The concept of greenhouse farming was adopted because only a small size of land is needed to erect the greenhouse, and conditions can be more easily controlled in order to improve crop growth. Land and water for farming in some arid parts of Kenya is scarce and traditional farming techniques fail due to drought or the effects of climate change. The greenhouses are also part of Wildlife Works’ efforts to increase the capacity of local communities and discourage slash and burn agriculture.

Lusario Widows’ Group works in a greenhouse provided by Elephant Cooperation and constructed by the Wildlife Works Greenhouse and Workshop team in August 2017. The group is situated in Miasenyi, approximately 25km from Wildlife Works’ headquarters. The group consists of 13 members, all widows aged between 50-70 years who have been afflicted by the HIV/AIDS pandemic. Members of this group work on the greenhouse farm and ensure the crops are properly irrigated. Through the group’s chairperson Janet Matano, their activities are going according to plan and funds are properly managed after a good sales period. The women have been making sales from the greenhouse farm and distributing the cash to its members.

Another recipient is Bungule Women’s Group, which consists of 20 members who are either widowed or single mothers. The greenhouse was provided by Kering Foundation and constructed by Wildlife Works in 2014. Through working at the greenhouse, active members are able to plant and sell vegetables.
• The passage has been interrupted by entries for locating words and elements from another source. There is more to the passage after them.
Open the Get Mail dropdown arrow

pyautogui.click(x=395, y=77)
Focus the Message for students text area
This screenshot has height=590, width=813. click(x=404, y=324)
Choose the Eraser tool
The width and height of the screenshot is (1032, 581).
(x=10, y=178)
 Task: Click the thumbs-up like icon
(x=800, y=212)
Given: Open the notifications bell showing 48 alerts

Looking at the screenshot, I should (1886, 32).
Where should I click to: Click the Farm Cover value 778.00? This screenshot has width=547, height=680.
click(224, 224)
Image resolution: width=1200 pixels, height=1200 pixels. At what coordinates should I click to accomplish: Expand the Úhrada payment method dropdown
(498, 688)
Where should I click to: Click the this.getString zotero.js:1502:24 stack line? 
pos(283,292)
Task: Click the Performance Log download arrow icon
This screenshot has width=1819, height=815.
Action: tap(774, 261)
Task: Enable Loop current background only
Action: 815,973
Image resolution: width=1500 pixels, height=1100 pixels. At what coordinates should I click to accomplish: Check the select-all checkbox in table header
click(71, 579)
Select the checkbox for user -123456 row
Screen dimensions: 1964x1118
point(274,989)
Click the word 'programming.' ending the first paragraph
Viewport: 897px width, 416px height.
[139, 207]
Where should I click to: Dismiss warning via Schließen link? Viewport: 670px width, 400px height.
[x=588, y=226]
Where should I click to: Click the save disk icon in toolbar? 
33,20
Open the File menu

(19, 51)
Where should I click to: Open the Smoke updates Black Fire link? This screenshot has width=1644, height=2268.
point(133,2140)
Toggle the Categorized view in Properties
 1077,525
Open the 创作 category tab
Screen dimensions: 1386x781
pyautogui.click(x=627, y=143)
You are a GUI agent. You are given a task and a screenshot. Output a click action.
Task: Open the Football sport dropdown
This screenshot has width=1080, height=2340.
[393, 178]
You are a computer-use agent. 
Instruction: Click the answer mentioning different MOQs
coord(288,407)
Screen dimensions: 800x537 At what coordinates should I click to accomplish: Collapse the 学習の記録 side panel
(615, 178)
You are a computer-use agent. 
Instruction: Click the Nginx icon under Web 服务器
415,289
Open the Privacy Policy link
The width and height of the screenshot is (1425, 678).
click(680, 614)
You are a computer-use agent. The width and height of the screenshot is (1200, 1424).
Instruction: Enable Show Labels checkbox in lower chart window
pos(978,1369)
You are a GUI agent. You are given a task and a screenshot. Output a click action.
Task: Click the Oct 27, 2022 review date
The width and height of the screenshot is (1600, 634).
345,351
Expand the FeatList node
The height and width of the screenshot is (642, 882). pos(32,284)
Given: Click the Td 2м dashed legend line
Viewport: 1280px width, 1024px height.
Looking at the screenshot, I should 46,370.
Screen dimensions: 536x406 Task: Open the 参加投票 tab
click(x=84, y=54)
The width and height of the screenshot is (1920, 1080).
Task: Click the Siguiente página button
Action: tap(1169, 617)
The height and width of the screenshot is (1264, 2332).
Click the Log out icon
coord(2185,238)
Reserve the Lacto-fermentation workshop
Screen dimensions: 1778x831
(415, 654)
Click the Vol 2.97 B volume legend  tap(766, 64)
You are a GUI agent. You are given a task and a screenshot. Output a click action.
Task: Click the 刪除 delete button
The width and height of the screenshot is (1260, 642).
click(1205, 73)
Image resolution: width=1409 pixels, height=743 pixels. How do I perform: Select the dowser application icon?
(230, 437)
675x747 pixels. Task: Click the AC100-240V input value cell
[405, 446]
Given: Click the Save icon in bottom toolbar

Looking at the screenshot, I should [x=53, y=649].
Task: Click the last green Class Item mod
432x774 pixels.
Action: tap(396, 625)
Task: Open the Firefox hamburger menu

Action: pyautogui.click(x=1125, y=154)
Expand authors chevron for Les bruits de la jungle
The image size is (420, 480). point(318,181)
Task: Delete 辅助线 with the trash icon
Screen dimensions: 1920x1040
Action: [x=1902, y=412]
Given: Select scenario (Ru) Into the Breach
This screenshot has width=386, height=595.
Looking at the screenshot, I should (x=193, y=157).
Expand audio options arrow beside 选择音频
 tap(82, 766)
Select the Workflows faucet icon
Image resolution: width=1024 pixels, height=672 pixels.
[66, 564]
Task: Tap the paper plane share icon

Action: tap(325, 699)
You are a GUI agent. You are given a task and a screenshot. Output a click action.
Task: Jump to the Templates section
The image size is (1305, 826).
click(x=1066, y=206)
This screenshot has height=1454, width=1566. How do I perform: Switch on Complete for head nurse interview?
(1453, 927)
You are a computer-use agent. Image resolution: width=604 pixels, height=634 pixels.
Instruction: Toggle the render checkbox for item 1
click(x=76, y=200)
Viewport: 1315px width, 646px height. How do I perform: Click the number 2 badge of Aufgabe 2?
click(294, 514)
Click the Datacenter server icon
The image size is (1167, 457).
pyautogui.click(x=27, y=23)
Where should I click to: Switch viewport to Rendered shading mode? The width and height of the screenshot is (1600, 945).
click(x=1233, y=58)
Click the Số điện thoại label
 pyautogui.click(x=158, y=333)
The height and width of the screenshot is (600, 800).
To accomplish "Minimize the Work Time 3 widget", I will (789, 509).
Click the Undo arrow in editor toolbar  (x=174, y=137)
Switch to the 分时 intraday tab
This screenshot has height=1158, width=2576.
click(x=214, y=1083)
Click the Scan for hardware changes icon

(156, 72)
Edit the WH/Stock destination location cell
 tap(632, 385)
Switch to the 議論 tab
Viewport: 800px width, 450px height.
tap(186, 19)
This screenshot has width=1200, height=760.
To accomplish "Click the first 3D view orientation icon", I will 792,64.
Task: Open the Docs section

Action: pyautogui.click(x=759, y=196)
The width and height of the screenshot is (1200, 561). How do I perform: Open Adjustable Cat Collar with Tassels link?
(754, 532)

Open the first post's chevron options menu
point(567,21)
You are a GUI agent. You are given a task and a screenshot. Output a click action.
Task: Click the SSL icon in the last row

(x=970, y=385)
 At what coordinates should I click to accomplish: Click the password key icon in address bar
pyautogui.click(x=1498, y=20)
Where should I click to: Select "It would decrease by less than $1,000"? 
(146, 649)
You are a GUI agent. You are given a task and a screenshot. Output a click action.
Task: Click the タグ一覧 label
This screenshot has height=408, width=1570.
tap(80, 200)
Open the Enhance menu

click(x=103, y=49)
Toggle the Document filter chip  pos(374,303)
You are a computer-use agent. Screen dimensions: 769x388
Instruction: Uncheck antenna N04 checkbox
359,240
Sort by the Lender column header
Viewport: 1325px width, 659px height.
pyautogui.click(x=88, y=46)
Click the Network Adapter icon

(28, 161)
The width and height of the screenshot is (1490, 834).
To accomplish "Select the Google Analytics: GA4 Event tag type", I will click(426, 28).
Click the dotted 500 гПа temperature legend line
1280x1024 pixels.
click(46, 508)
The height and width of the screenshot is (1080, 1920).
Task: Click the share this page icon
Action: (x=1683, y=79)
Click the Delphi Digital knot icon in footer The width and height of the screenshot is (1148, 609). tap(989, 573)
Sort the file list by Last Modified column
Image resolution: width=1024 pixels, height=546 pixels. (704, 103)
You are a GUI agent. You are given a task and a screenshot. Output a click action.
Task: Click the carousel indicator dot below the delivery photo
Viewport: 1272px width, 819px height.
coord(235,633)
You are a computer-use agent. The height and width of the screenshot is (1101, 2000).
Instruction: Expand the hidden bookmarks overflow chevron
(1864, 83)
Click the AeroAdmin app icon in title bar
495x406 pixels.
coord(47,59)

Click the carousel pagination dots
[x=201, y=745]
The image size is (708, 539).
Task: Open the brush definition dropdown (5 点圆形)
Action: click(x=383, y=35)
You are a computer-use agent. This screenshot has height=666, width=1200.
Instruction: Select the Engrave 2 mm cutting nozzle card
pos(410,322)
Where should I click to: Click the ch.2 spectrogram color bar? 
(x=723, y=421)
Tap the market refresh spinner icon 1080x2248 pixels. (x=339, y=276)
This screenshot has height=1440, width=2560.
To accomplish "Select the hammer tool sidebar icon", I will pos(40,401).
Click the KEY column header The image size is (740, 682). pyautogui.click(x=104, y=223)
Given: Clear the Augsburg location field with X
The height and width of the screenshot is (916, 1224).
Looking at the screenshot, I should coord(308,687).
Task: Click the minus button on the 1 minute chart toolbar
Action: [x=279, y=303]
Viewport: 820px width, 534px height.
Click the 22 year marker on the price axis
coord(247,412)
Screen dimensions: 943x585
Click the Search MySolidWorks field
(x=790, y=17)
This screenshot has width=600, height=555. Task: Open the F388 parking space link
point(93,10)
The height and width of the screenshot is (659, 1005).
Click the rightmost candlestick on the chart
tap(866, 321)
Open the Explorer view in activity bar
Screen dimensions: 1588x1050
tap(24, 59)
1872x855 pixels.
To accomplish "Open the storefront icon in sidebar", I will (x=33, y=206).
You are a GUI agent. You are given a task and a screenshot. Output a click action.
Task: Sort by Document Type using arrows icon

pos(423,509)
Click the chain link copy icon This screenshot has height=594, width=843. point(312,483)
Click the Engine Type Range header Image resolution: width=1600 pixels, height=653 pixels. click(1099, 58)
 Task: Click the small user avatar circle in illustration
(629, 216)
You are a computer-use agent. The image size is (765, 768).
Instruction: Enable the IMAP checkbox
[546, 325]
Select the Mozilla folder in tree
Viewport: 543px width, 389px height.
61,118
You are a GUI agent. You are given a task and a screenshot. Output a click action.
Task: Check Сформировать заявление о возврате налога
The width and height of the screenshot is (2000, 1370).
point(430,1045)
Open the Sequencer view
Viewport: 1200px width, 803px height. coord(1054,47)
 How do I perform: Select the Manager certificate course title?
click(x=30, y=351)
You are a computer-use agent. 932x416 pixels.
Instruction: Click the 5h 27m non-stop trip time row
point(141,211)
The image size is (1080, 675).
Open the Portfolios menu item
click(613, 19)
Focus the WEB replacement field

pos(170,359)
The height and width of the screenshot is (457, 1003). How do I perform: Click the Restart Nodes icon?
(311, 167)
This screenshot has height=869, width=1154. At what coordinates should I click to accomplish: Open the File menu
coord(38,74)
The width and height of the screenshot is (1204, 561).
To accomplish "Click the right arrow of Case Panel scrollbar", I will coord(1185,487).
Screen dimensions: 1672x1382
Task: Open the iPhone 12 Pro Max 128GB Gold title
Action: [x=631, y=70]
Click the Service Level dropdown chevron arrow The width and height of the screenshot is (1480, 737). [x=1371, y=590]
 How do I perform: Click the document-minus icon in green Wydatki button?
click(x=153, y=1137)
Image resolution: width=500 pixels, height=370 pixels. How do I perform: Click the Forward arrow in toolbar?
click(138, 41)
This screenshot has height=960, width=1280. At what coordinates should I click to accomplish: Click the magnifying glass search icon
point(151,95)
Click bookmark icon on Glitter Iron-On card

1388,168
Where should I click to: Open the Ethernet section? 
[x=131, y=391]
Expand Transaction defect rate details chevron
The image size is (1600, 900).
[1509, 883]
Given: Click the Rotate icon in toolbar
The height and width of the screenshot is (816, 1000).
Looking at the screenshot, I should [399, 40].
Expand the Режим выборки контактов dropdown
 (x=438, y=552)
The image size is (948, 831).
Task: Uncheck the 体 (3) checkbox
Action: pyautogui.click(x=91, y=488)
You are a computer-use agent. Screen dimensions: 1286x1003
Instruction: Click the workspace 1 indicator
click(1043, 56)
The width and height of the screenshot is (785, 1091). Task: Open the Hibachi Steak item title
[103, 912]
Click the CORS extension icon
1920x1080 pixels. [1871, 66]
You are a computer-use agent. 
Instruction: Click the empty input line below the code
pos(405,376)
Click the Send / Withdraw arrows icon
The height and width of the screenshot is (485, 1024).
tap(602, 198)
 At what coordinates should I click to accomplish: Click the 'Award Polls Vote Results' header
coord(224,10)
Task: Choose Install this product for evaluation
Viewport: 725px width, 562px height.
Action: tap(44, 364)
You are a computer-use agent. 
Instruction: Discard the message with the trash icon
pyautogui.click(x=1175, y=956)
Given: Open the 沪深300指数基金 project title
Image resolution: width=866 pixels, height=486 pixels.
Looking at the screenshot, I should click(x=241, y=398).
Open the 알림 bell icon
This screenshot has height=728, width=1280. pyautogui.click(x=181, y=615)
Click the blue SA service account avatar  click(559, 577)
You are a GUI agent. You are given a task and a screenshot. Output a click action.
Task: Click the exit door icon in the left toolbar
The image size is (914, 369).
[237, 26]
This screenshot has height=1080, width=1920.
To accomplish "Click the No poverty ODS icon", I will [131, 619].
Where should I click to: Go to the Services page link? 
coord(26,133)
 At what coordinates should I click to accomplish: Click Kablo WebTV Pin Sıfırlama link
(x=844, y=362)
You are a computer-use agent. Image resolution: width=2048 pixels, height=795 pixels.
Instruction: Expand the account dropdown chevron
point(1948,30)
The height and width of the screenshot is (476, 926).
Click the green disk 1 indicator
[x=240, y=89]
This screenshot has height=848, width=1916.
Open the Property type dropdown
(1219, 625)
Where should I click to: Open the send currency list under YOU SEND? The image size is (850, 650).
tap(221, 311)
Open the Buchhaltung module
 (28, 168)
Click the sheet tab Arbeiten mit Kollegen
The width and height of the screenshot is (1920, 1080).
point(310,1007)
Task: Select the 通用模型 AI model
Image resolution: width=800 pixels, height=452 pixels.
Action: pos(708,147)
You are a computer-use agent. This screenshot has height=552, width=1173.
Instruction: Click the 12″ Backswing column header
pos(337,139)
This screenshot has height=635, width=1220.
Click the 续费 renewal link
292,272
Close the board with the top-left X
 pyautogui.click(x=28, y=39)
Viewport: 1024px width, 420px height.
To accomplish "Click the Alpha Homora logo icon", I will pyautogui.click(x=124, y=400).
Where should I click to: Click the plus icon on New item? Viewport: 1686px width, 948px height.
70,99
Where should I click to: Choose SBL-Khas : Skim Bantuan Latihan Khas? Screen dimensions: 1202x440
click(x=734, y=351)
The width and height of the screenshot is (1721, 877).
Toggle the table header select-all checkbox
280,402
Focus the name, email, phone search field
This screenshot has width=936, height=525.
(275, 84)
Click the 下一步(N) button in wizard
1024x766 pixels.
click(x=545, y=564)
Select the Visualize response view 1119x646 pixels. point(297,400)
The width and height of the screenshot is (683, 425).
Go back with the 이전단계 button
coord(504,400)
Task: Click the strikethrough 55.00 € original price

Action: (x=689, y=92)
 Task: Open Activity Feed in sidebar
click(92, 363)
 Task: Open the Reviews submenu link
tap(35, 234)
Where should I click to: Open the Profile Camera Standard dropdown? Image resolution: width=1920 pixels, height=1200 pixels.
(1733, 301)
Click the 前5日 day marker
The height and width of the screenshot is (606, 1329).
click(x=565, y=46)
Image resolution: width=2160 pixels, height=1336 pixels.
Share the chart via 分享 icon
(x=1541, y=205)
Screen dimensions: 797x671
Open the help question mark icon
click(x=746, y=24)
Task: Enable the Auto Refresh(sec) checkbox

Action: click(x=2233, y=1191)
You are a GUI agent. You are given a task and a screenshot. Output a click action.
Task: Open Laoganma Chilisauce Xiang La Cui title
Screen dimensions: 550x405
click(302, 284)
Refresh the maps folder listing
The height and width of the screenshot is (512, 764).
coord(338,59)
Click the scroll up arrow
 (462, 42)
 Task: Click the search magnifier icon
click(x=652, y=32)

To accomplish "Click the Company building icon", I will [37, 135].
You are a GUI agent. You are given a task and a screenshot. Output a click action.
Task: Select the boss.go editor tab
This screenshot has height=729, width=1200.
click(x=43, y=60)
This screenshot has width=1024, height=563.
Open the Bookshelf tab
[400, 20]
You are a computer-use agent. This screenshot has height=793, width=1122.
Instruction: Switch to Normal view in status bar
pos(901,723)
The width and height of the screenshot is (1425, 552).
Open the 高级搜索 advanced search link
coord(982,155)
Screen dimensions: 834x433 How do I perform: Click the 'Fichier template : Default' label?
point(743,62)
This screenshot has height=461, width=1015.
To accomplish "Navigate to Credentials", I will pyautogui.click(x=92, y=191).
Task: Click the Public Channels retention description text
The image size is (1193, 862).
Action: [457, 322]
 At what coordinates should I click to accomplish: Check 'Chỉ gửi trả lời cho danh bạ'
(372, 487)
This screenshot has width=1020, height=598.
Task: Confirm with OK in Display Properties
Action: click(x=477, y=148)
Elpina Mbuva, a 55-year old widow and mother of six is an active member of Bungule greenhouse. “The greenhouse has played a key role in helping to uplift women like us economically. We have been able to harvest and sell tomatoes, spinach, coriander, kale and other vegetables and divide the profit amongst ourselves,” she says.

Despite the positive results, these women groups are often faced with challenges. Most of them lack the knowledge to use advanced and improved means of agriculture. Lack of market research has limited the opportunities to sell their produce. Another challenge is labour because most of the women are above 50 years old and are unable to work in the farm for long hours. Pests and diseases have been a major cause in the loss of some crops.

Wildlife Works Greenhouse team, spearheaded by Greenhouse Manager George Thumbi, have been working to resolve such challenges. To protect the crops from pests, the team is trying to help the groups adopt organic ways of controlling pests, such as the natural and biological methods used at Wildlife Works’ organic greenhouse. Mr. Maina has been instrumental in advising both groups on crop planning and best practices as well as providing labour. The women are provided access to information on business skills, including best practices on how to keep records when making sales and technical skills on plant reproduction.

Both projects’ positive outcomes show the importance of co-creating new economic opportunities for women that increase their agency. Wildlife Works is pushing to address challenges faced by women in order to bring about a future where they have access to self-determination, have positive self-esteem and have confidence in facing any difficult situation.